▶ [Prompt]: For each line in the data that includes "level", make a copy.
● ● ● ●
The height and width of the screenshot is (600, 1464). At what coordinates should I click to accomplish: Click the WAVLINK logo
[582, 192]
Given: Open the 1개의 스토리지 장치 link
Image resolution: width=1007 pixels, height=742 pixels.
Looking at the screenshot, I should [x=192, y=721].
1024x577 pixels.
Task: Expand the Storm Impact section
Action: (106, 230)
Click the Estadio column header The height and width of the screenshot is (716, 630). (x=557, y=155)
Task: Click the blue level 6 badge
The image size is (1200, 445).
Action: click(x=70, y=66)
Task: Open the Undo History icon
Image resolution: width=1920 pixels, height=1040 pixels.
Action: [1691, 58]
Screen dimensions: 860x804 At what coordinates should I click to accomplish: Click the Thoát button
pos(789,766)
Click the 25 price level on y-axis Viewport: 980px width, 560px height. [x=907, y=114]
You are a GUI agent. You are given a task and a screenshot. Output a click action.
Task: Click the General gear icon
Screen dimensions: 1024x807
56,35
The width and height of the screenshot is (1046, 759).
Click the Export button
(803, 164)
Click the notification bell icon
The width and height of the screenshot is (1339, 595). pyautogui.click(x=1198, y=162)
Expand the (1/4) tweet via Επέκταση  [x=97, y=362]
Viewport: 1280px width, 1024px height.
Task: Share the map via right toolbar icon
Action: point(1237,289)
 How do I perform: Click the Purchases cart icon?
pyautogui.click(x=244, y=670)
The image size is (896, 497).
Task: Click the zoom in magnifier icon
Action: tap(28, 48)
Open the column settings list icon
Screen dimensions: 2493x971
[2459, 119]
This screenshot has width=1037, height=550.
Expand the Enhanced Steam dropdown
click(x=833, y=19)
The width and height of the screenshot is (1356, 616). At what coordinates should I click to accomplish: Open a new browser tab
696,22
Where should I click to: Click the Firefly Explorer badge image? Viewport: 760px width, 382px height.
● ● ● ●
▶ [Solution to the exercise]:
Task: Click the blue level 6 badge
Click the 25 price level on y-axis Viewport: 980px width, 560px height. [x=907, y=114]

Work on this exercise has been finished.